**Work to be completed:** Set down these entries exactly as they appear, starting with the line that contains "What do you see at coordinates (284, 73)" and continuing through the line that contains "table-caption: Table 2.2: Model performance on function… is", with both of those lines included.

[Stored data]
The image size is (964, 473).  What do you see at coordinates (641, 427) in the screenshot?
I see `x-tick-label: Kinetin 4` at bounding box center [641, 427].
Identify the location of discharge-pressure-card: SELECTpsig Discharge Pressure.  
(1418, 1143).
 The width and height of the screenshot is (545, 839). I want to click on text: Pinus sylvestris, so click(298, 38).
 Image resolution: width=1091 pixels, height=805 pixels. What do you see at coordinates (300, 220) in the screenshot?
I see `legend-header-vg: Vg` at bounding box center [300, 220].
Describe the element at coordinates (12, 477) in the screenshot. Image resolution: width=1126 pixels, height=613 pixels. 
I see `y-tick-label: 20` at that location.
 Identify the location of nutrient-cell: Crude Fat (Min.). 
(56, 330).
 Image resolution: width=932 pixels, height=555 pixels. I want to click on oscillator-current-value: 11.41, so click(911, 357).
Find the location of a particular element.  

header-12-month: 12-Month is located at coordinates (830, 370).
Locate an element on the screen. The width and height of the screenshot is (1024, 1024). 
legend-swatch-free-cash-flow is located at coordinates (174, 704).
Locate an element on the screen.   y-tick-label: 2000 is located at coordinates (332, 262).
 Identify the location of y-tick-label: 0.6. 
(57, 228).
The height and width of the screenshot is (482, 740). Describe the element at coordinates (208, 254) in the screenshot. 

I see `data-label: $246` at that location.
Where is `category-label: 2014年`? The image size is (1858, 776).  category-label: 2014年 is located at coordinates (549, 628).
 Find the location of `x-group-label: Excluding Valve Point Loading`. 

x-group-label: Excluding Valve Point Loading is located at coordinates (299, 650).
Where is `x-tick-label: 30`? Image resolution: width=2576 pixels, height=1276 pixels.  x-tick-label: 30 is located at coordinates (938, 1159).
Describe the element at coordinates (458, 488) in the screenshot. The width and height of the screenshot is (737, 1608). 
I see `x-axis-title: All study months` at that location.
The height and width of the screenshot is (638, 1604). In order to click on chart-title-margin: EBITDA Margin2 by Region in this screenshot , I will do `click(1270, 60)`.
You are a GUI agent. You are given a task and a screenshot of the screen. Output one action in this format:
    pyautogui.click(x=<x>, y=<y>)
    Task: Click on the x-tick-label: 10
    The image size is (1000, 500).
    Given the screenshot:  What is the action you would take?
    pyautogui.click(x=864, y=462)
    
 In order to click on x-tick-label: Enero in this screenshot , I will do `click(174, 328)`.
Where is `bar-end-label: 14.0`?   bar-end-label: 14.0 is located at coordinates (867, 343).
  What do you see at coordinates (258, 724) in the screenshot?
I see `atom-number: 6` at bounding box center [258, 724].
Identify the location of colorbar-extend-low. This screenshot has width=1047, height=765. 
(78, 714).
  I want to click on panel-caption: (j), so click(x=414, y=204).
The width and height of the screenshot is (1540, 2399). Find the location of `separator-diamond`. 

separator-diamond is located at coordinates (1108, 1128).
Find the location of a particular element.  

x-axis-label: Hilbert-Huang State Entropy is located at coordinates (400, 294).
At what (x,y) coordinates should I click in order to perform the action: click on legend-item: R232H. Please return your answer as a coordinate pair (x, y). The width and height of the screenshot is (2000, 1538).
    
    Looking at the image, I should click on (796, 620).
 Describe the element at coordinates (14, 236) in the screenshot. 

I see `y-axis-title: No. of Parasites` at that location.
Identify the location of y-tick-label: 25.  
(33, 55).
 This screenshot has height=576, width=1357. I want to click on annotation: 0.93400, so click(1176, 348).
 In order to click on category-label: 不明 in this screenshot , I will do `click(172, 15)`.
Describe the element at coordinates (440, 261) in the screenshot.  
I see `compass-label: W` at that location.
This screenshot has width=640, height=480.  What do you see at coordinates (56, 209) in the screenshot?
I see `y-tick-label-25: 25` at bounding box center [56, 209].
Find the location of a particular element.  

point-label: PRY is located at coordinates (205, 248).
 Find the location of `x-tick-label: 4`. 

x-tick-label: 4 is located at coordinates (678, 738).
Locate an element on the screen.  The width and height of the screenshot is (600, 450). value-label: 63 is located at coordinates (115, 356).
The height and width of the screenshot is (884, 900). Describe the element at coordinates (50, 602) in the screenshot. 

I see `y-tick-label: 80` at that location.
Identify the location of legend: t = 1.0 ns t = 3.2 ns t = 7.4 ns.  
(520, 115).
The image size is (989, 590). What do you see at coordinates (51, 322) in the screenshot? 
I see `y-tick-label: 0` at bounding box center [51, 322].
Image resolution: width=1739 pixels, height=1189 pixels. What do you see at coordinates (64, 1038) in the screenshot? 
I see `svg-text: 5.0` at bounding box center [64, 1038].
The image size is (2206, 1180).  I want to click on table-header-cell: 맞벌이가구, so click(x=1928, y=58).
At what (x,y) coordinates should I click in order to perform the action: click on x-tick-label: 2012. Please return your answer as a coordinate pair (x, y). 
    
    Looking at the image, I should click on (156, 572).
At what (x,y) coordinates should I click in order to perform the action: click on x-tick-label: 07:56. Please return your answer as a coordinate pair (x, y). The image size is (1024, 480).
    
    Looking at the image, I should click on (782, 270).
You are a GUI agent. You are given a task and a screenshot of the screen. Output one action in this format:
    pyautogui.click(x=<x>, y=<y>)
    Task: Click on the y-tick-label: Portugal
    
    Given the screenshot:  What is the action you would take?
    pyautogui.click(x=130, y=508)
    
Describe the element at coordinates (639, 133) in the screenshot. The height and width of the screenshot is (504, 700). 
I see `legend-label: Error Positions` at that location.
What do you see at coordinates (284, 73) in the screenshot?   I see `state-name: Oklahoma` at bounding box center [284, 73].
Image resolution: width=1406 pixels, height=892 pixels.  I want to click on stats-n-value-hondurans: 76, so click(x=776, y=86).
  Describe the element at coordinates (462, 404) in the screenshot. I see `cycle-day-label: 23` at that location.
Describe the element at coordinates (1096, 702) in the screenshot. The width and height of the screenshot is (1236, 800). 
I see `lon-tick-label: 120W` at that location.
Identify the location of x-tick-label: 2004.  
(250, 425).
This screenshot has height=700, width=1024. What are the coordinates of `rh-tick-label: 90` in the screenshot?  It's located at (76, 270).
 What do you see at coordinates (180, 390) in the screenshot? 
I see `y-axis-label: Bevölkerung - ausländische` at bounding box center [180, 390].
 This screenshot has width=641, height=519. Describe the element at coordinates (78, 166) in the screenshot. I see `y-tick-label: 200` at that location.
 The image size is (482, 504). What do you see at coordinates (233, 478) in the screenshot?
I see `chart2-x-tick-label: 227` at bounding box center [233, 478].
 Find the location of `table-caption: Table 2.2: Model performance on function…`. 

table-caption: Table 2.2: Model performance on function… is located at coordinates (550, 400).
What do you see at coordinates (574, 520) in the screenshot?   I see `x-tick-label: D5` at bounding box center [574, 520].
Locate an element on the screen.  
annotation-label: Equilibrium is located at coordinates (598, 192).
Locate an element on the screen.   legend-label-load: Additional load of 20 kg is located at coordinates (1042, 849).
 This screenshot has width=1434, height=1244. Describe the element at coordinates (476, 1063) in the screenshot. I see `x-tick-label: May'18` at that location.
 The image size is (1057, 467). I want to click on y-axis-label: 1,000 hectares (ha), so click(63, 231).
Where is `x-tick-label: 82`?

**Result of this task:**
What do you see at coordinates (284, 73) in the screenshot?   I see `state-name: Oklahoma` at bounding box center [284, 73].
Image resolution: width=1406 pixels, height=892 pixels.  I want to click on stats-n-value-hondurans: 76, so click(x=776, y=86).
  Describe the element at coordinates (462, 404) in the screenshot. I see `cycle-day-label: 23` at that location.
Describe the element at coordinates (1096, 702) in the screenshot. The width and height of the screenshot is (1236, 800). 
I see `lon-tick-label: 120W` at that location.
Identify the location of x-tick-label: 2004.  
(250, 425).
This screenshot has height=700, width=1024. What are the coordinates of `rh-tick-label: 90` in the screenshot?  It's located at (76, 270).
 What do you see at coordinates (180, 390) in the screenshot? 
I see `y-axis-label: Bevölkerung - ausländische` at bounding box center [180, 390].
 This screenshot has width=641, height=519. Describe the element at coordinates (78, 166) in the screenshot. I see `y-tick-label: 200` at that location.
 The image size is (482, 504). What do you see at coordinates (233, 478) in the screenshot?
I see `chart2-x-tick-label: 227` at bounding box center [233, 478].
 Find the location of `table-caption: Table 2.2: Model performance on function…`. 

table-caption: Table 2.2: Model performance on function… is located at coordinates (550, 400).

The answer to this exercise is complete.